Women's rights - specifically, membership in previously all-male civic groups - got a boost from the United States Supreme Court in an Independence Day eve decision. However, the broad impact of the high court's 7-to-0 ruling allowing states to mandate Jaycees to admit women as full members remains unclear.
The high court, in this ruling, upheld Minnesota's public accommodations law, which requires Jaycees to grant full membership to women. On one hand, the case involved the right of such a civic group to invoke ''freedom of association'' as justification for a nationwide policy excluding women from full-membership status. On the other, it tested the constitutionality of a Minnesota statute (as it applied to the Jaycees) that bans sex discrimination in ''public accommodations.''
The high court supported the opinion of Minnesota's Supreme Court, which termed the Jaycees a ''place of public accommodation.'' The Minnesota act holds that under this definition, the group could not deny access to anyone ''because of race, color, creed, religion, disability, national origin, or sex.''
Writing for the Supreme Court, Associate Justice William J. Brennan said: ''In deciding that the act reaches the Jaycees, the Minnesota Supreme Court used a number of specific and objective criteria - regarding the organization's size, selectivity, commercial nature, and use of public facilities.''
Justice Brennan indicated that the high court did not view Minnesota's public accommodations law as overly broad - as the Jaycees asserted - and said other groups ''may be entitled to constitutional protections from (its) operation.''
The United States Jaycees, formerly the US Junior Chamber of Commerce, has some 270,000 members and 7,000 chapters across the country. It says it is dedicated to developing America's future leaders. National policy has excluded women from full status as members and from holding Jaycees office. Several local chapters have bucked this discriminatory practice, however, and admitted women. Others who follow national policy have been challenged in the courts by feminists and women's rights advocates.

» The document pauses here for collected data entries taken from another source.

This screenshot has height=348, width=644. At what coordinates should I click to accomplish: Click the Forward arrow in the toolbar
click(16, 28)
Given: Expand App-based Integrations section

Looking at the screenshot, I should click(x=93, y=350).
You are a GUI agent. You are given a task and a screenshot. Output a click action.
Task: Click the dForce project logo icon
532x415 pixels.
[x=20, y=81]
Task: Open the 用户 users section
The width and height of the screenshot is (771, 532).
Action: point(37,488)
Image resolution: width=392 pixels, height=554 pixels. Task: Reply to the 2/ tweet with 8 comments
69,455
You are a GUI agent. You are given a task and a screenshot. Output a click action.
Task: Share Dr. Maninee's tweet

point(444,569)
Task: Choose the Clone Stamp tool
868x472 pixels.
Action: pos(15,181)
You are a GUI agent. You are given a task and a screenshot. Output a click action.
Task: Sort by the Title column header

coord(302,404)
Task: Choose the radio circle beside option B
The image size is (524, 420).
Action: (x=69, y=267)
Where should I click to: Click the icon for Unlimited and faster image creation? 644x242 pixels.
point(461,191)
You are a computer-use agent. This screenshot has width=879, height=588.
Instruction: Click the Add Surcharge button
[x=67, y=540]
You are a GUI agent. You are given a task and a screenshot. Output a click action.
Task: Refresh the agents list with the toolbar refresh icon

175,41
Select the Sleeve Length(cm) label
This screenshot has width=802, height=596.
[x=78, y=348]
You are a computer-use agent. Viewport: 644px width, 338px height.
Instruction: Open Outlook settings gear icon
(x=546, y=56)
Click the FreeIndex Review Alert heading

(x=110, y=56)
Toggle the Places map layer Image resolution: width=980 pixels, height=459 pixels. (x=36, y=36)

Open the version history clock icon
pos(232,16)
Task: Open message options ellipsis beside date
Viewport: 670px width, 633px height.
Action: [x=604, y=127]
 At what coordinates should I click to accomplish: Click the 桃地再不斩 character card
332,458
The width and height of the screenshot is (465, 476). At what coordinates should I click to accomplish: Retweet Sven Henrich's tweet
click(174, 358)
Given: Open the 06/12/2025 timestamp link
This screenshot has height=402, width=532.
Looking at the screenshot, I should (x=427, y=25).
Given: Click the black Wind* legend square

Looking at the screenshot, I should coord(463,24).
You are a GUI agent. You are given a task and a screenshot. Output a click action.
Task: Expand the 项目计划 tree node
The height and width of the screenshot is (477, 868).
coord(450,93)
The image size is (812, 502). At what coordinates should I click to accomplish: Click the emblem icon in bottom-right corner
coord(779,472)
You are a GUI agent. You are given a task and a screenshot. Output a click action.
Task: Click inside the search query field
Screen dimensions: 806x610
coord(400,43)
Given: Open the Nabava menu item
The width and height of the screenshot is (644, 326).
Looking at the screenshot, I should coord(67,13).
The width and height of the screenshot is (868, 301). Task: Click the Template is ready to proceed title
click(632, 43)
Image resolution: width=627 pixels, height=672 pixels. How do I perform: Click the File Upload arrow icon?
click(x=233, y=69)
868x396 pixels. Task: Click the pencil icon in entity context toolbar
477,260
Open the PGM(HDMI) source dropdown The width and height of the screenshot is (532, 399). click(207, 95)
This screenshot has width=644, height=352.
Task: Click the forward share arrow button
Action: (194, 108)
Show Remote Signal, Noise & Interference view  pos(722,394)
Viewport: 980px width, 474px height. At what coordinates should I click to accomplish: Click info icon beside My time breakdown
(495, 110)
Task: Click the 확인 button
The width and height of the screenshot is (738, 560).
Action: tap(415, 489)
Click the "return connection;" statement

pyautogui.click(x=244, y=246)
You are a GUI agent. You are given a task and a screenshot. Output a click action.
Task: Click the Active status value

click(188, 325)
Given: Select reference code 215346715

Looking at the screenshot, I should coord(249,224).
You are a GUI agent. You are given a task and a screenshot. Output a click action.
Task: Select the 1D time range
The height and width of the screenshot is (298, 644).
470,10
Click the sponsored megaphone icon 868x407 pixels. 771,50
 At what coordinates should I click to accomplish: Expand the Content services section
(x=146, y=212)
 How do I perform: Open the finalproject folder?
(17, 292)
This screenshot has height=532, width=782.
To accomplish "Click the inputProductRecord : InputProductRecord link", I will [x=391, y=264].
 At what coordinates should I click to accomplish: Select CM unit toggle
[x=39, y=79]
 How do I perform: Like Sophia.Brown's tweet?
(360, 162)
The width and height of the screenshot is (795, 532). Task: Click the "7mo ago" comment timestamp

In another key Supreme Court decision this week, civil rights activists did not fare as well. The case involved the right of private citizens to go to court to prod the federal government to apply sanctions (denial or rescinding tax breaks) to racially discriminatory private schools. But by a 5-to-3 vote, the justices decided that such constituencies did not have the necessary legal standing to file such suits.
Just a year ago, in a much-publicized case, the high court generally upheld Internal Revenue Service (IRS) policy of denying tax breaks for private schools discriminating against blacks. But no specific standards were set for compliance. At issue were exemptions withdrawn from Bob Jones University in South Carolina, which bars interracial dating, and the Goldsboro Christian Schools in North Carolina, which refused admission to blacks. Both claimed their racial policies were based on religious convictions and were therefore constitutionally protected. But the Supreme Court rejected this argument.
IRS's tax-exemption denial policy dates back to 1970, and since that time over 100 private schools have lost or been denied exemptions based on racial discrimination. This week's court ruling - which many see as limiting the impact of the decision in the Bob Jones case - overturns an appellate decision that gave black parents and schoolchildren an absolute right to challenge IRS policies on the tax-exempt status of private schools.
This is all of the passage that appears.